→ Recorded data
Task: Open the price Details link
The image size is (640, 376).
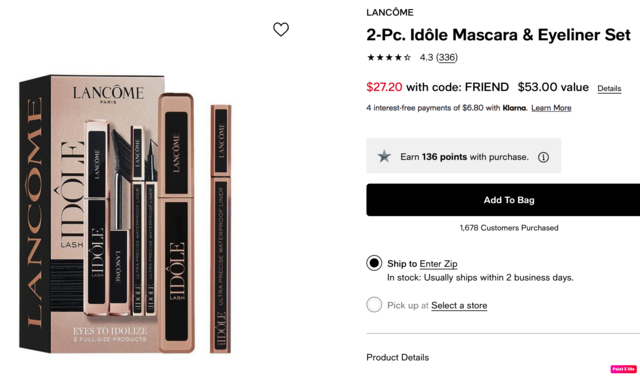Action: point(609,88)
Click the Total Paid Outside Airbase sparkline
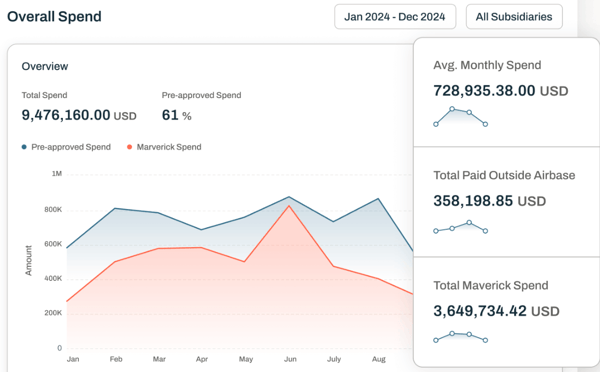Screen dimensions: 600x372 [460, 227]
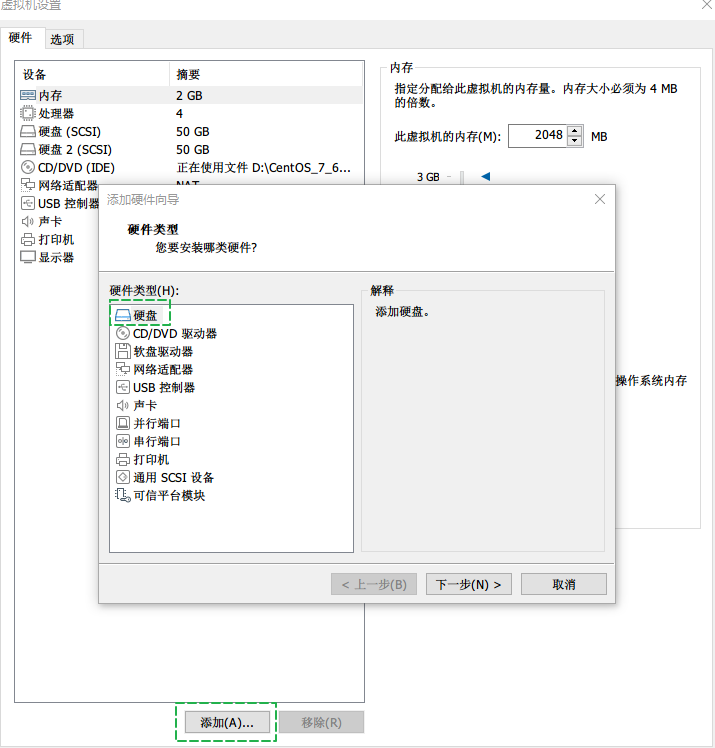Click the 下一步(N) > button
715x748 pixels.
point(469,584)
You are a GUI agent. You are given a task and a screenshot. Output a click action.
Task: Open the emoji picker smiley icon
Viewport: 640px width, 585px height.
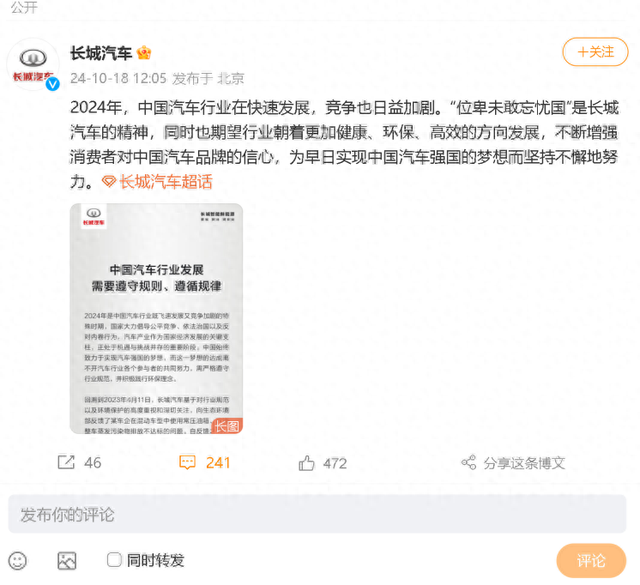[x=18, y=561]
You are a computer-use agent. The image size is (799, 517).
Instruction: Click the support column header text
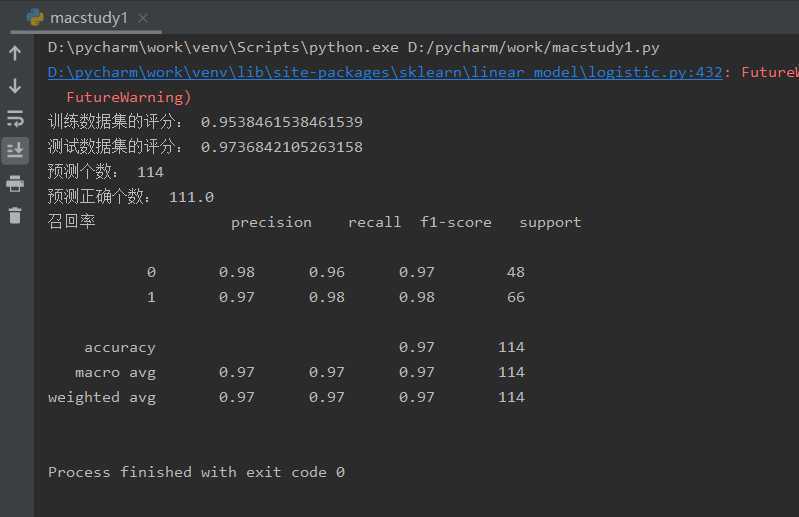tap(550, 223)
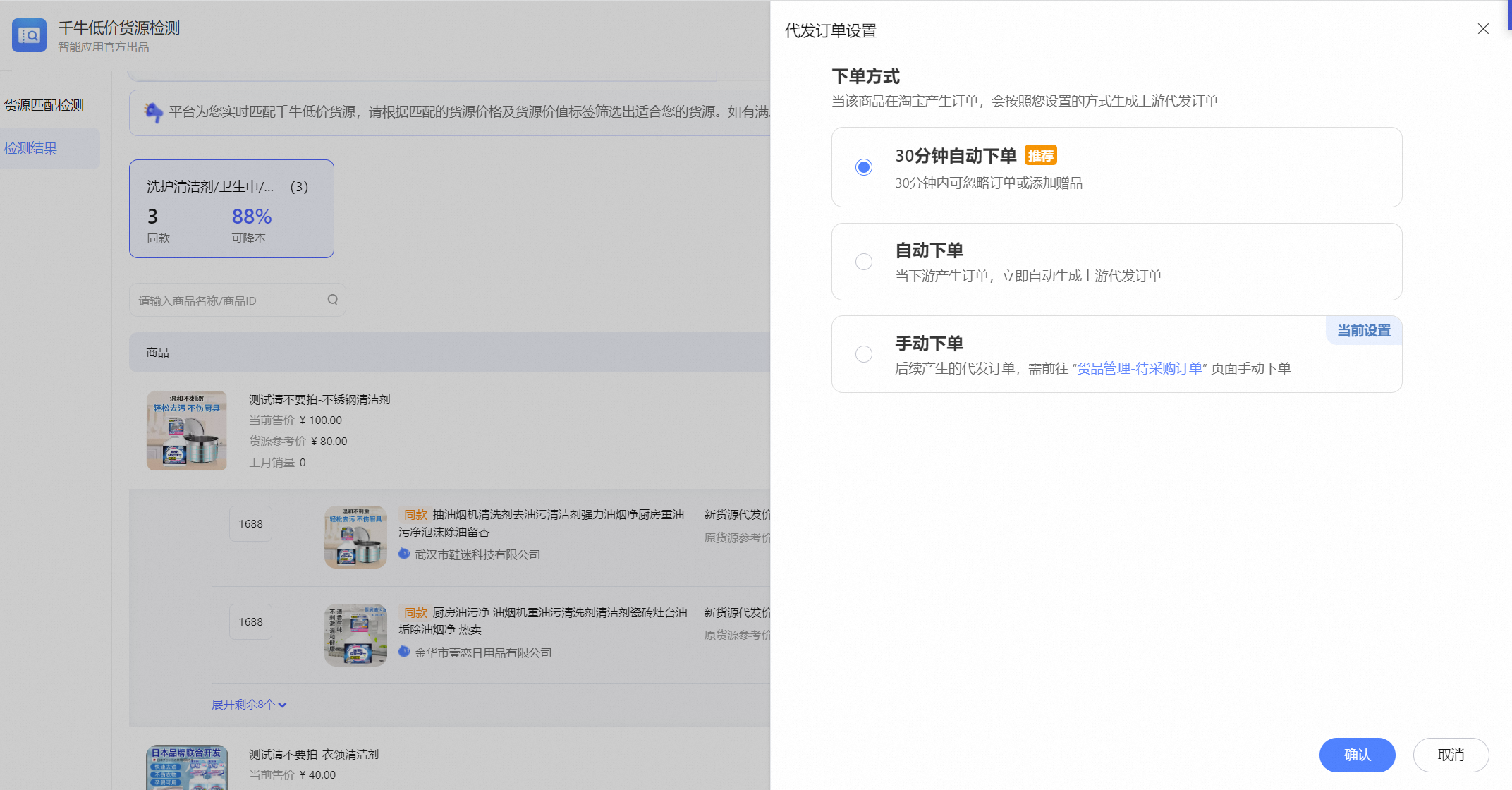Select the 手动下单 radio button
Image resolution: width=1512 pixels, height=790 pixels.
(x=863, y=354)
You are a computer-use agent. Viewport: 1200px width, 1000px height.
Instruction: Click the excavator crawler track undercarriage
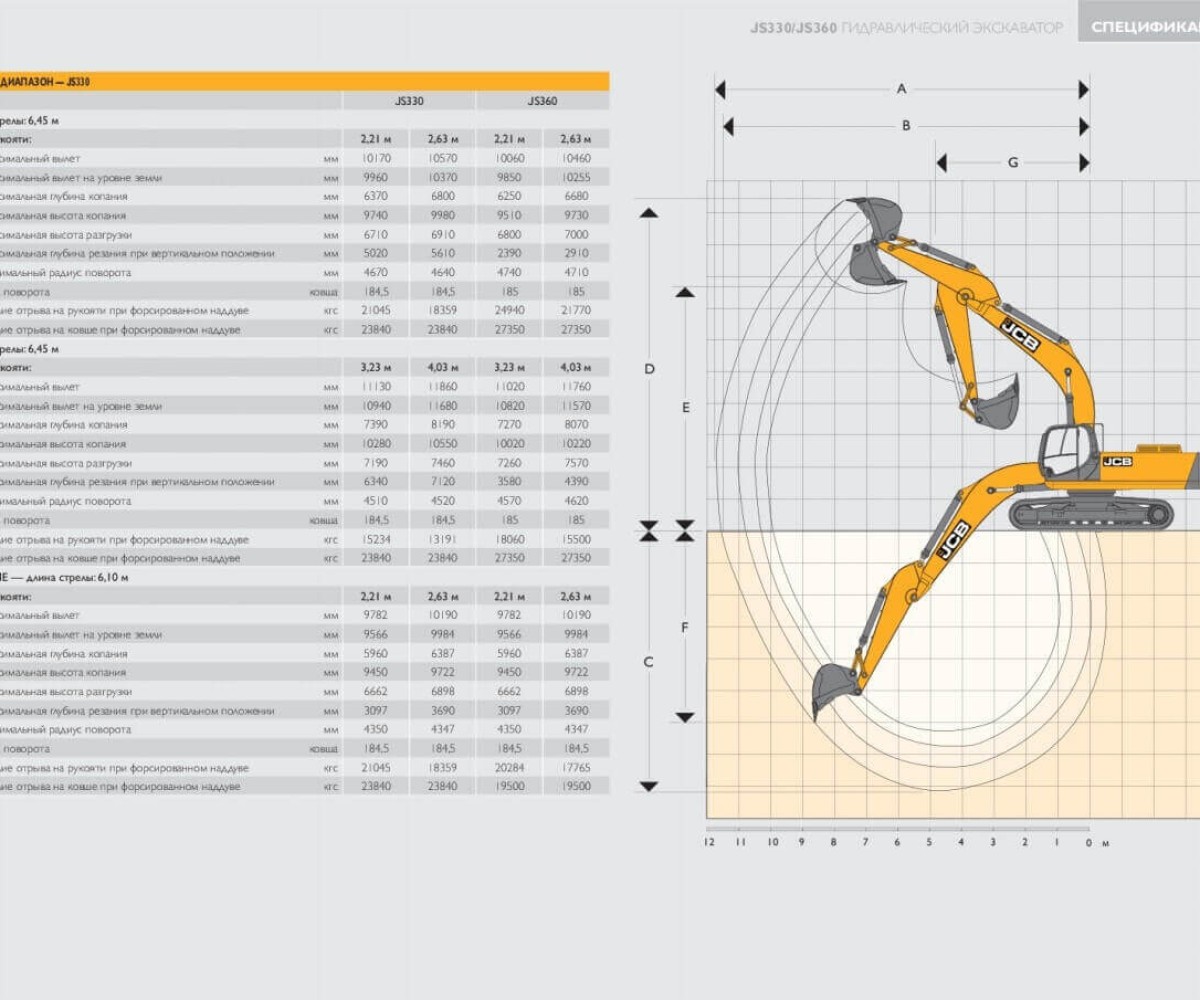click(x=1089, y=514)
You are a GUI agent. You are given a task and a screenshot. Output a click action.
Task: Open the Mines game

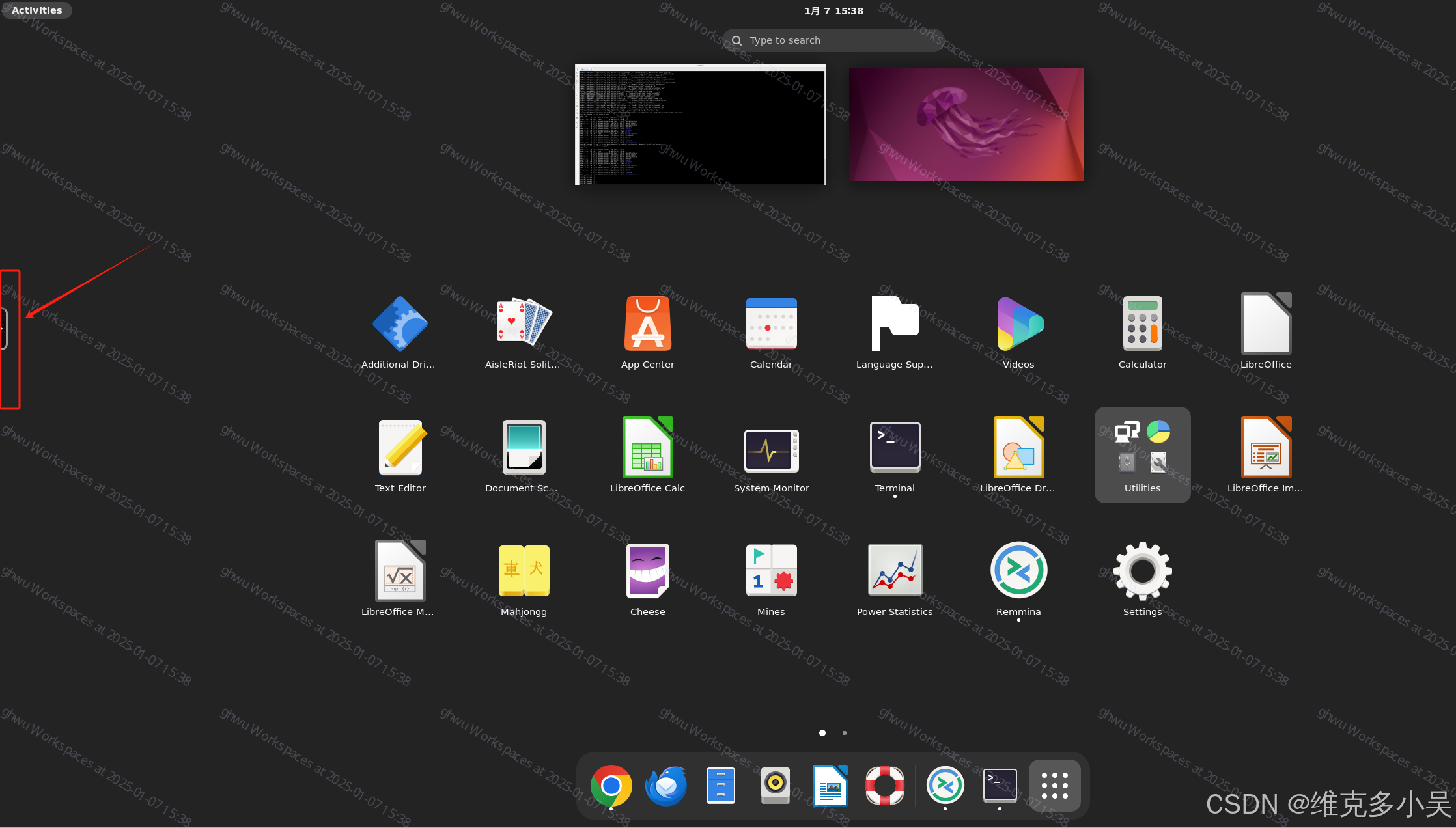(x=771, y=571)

→ Problem to work on
Retype every line of the records above, leaving out the pictures.

→ Answer below
Task: Open the price Details link
The image size is (640, 376).
Action: point(609,88)
Click the Total Paid Outside Airbase sparkline
Screen dimensions: 600x372 [460, 227]
Click the 下一步(N) > button
715x748 pixels.
point(469,584)
You are a GUI agent. You are given a task and a screenshot. Output a click action.
Task: Open the emoji picker smiley icon
Viewport: 640px width, 585px height.
[x=18, y=561]
You are a computer-use agent. The image size is (799, 517).
Instruction: Click the support column header text
tap(550, 223)
Select the 手动下单 radio button
Image resolution: width=1512 pixels, height=790 pixels.
(x=863, y=354)
You are a computer-use agent. Viewport: 1200px width, 1000px height.
Instruction: Click the excavator crawler track undercarriage
click(x=1089, y=514)
You are a GUI agent. You are given a task and a screenshot. Output a click action.
Task: Open the Mines game

(x=771, y=571)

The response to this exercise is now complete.